Дэниел разъяснил, что они с Гарриет направились с Поланд-стрит на восток по Оксфорд-роуд. Дэниел говорил Гарриет о том, что мы намерены посетить «Друри-Лейн», где должны представлять «Скитальца Мельмота». Она изъявила желание самой побывать в театре. «На свете так много всего, что мне хотелось бы повидать!» – сказала она брату. Глаза ее, по его словам, наполнились слезами, но он поддержал ее за руку. Вместе они пересекли город, миновали собор Святого Павла и по Кэннон-стрит вышли на Олдгейт-хай-стрит. Там, у водокачки, она остановила его и воскликнула: «Я так счастлива, Дэниел! Я готова умереть на месте!»
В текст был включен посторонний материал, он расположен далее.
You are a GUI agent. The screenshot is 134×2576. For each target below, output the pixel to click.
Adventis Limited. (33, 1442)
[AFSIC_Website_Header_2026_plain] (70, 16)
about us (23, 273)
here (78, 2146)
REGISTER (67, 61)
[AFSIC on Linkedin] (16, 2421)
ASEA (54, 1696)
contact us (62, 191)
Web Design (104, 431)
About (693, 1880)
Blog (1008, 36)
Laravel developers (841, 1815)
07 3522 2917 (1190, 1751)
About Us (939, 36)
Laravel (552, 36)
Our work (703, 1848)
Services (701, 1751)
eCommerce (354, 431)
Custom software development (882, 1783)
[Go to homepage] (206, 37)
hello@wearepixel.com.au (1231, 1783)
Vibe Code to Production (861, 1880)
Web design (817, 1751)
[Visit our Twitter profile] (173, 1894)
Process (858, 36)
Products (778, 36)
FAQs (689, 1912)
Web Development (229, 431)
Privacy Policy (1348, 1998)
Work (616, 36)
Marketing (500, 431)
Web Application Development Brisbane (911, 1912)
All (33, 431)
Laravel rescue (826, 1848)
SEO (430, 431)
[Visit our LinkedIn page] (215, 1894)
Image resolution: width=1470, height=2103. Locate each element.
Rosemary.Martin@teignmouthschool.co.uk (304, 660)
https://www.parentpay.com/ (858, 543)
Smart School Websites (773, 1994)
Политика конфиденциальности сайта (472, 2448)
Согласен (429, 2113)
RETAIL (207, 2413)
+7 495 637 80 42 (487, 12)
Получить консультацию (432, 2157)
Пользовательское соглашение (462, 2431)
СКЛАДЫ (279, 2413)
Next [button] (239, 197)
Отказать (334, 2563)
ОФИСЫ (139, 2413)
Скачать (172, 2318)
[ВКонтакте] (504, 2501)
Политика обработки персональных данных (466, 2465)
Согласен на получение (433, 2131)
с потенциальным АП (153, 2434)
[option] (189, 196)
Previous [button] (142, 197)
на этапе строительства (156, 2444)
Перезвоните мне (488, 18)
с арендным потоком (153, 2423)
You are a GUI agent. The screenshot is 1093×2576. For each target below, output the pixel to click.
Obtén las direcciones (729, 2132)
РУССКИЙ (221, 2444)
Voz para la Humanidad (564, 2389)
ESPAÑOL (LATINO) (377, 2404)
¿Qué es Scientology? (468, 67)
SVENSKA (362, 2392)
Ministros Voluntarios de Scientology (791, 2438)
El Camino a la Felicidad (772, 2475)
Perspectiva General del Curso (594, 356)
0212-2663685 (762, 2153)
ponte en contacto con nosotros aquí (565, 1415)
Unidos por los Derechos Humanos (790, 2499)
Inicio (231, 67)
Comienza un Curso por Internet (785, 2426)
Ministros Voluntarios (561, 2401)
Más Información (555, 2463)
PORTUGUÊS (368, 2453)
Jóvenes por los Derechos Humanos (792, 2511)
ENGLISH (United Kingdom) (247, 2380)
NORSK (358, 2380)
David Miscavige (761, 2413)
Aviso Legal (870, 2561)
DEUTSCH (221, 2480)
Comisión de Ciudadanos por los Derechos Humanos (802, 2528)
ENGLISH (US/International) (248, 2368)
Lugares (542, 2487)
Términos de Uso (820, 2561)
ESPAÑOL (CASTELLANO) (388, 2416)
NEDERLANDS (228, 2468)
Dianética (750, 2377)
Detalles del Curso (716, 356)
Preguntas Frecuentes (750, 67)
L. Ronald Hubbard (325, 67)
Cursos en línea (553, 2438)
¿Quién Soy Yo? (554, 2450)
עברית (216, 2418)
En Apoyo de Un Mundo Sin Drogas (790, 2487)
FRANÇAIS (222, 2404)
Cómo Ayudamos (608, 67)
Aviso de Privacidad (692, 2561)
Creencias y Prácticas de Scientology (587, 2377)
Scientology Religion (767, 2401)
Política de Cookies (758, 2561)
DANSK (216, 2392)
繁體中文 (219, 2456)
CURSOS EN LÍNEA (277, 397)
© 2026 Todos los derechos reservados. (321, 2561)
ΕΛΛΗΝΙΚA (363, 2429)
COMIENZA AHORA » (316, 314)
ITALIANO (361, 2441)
Они прошли по Олдгейт-хай-стрит и, перешедши дорогу, оказались в Уайтчепеле – на главной улице, по его словам. Уже в сотне ярдов от дома Гарриет, оглядывая лавки и жилые постройки вокруг, вскричала, обращаясь к Дэниелу: «Я чувствую, что задыхаюсь. Мне страшно – у меня разорвется сердце!» На этом она упала в его объятия. В волнении и тревоге он сумел донести ее до дому – расстояние было невелико. Ее поместили в гостиную, где она принялась говорить; в речах своих, чрезвычайно странных и сбивчивых, она несколько раз позвала «мистера Шелли». «Ах, только бы увидеть мистера Шелли – тогда мне будет покойно», – повторяла она.

Стоит ли говорить, что Дэниел тотчас же бегом отправился к «Друри-Лейн» в надежде, что представление еще не успеет закончиться. По счастливой случайности он увидел нас как раз в тот момент, когда мы вышли из театра.

Биши по-прежнему нетерпеливо выглядывал в окно.

– Мы на востоке, Виктор.

Некоторое время, пока кеб громыхал и трясся по булыжной мостовой, он хранил молчание.

– Вот здесь мы и живем. – Дэниел указал на небольшой тупик, отходящий от главной дороги, а затем крикнул вознице: – Приехали!

Биши выскочил из повозки и, не успели мы сойти, протянул человеку соверен. Полагаю, он охвачен был яростным, беспокойным желанием увидеть Гарриет.

Я оглянулся, и одного взгляда на главную улицу хватило, чтобы мне открылась ее нищета. Часом раньше или около того здесь, верно, шла торговля, и теперь место было заполнено передвижными прилавками и лотками, а среди них в изобилии валялись всяческие отбросы, фрукты, зелень и обрывки бумаги. Биши успел подбежать к дому и постучать в дверь, не дожидаясь, пока к нему присоединится Дэниел. Дверь быстро открылась, и Биши тут же впустили.